Beitrag von Starbreeze »

Hmm . . also ich finde es auch bedenklich wenn die Apotheke die Medis stellt . . da hat man ja gar keine Kontrolle mehr . . so kennt man ja, wenn man die Medis selber stellt, die Medikation der einzelnen Patienten und merkt schneller wenn was mit den Medis nicht stimmt . . :o hwell Aber so?
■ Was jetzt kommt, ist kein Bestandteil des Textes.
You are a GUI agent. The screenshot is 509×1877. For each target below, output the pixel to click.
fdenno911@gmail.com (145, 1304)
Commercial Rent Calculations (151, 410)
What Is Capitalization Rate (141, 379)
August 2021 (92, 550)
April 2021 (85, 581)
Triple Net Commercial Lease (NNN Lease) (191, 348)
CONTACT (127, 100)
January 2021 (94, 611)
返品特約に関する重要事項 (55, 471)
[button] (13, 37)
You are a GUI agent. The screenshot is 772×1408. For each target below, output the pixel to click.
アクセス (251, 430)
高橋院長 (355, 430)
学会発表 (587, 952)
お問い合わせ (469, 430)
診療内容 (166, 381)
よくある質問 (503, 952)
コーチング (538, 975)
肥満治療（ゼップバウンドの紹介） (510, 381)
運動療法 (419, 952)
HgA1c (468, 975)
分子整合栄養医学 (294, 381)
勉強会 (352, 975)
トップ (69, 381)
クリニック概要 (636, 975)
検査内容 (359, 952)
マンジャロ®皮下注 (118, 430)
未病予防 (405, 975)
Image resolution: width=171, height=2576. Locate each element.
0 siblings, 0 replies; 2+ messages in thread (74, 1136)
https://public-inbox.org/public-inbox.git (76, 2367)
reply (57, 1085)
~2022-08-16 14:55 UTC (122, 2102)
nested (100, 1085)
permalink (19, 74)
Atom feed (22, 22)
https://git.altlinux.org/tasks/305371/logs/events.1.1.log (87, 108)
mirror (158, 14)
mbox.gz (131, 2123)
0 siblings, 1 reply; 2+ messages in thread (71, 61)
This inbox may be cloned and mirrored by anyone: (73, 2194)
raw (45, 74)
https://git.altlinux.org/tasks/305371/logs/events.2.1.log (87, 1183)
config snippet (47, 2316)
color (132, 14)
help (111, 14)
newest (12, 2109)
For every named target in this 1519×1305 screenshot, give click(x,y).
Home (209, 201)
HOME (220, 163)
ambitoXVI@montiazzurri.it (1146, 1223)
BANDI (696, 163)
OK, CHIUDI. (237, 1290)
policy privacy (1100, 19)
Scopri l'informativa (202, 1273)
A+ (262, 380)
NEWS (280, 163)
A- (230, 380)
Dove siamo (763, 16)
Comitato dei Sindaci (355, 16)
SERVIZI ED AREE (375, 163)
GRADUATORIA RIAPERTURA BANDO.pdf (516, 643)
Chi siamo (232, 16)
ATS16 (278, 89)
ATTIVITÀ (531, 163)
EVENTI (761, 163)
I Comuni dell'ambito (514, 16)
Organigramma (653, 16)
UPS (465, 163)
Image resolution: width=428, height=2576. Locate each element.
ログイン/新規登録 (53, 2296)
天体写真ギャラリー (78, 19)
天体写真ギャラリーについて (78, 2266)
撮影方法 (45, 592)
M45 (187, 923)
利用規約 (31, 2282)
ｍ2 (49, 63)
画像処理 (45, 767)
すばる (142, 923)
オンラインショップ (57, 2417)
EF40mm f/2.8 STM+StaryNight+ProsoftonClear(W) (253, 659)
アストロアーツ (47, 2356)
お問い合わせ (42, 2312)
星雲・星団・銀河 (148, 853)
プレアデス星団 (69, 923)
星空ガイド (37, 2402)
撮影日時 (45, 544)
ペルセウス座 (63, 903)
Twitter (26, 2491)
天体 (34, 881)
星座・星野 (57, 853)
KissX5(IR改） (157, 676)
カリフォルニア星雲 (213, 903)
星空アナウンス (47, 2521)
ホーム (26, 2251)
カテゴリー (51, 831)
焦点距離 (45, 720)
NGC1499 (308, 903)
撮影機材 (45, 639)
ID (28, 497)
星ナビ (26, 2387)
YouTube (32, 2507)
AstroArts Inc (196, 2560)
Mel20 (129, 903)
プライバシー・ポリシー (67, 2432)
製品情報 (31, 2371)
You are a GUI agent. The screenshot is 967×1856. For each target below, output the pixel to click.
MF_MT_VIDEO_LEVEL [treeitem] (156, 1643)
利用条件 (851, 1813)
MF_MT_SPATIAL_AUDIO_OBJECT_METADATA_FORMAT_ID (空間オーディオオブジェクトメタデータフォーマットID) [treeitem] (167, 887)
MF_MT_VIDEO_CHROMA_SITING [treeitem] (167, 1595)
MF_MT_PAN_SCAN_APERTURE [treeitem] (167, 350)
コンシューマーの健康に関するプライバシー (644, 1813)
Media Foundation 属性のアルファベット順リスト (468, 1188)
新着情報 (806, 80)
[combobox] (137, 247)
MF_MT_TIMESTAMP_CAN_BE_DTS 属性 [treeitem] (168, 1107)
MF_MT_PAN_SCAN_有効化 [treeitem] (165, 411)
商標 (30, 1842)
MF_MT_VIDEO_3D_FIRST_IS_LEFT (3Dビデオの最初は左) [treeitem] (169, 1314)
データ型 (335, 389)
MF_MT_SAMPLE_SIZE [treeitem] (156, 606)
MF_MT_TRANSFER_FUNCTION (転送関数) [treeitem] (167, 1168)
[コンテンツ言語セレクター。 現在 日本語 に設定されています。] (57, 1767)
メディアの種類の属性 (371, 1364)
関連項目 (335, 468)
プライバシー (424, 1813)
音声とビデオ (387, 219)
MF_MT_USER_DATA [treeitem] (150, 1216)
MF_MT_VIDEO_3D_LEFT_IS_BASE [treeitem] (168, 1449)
Nee da hätte ich kein Vertrauen . . X(



olafohl
Beiträge: 142
Registriert: So 1. Dez 2002, 22:31

Beitrag von olafohl »

Hallo ich stehe dem sehr kritisch gegenüber. Derzeit wird bei uns im Hause in Wochendossets gestellt, sprich die Medikamente werden für eine ganze Woche im voraus gestellt.... Es kommt dann immer wieder einmal vor das Ärzte die Medikation ändern, etwas absetzen, die Dosierung verändern, ein neues Medikament ansetzen... dies geschieht teilweise sehr kurzfrisitg. Was dazu führt das die Dossets immer mal wieder korrigiert werden müssen... Wie soll das mit den "Blisterpacks" funktionieren ? Alle retoure in die Apo und dort dann neue stellen lassen ? Oder die Blisterpacks aufreissen medis raus bzw. rein und wieder zu ? Oder ? oder oder oder....

Was hier bereits auch erwähnt worde die Kontrolle, ich habe arge bedenken dass diese noch gewährleistet ist.... Ich will niemanden zu nahe treten, schliesslich sind wir alles nur Menschen, aber

Der Apotheker kennt den Menschen/Bewohner in der Regel nicht für den er die Medikamente stellt ...

ich befürchte wenn der PK zum blossen Pillenverteiler degradiert wird, wird er sich auch nicht mehr so verantwortlich fühlen...

auch Ärzte irren einmal da der Apotheker aber den Bew. nicht kennt wird ihm das unter Umständen nicht auffallen...

und was ist eigentlich mit Tropfen kommen die dann in Phiolen ???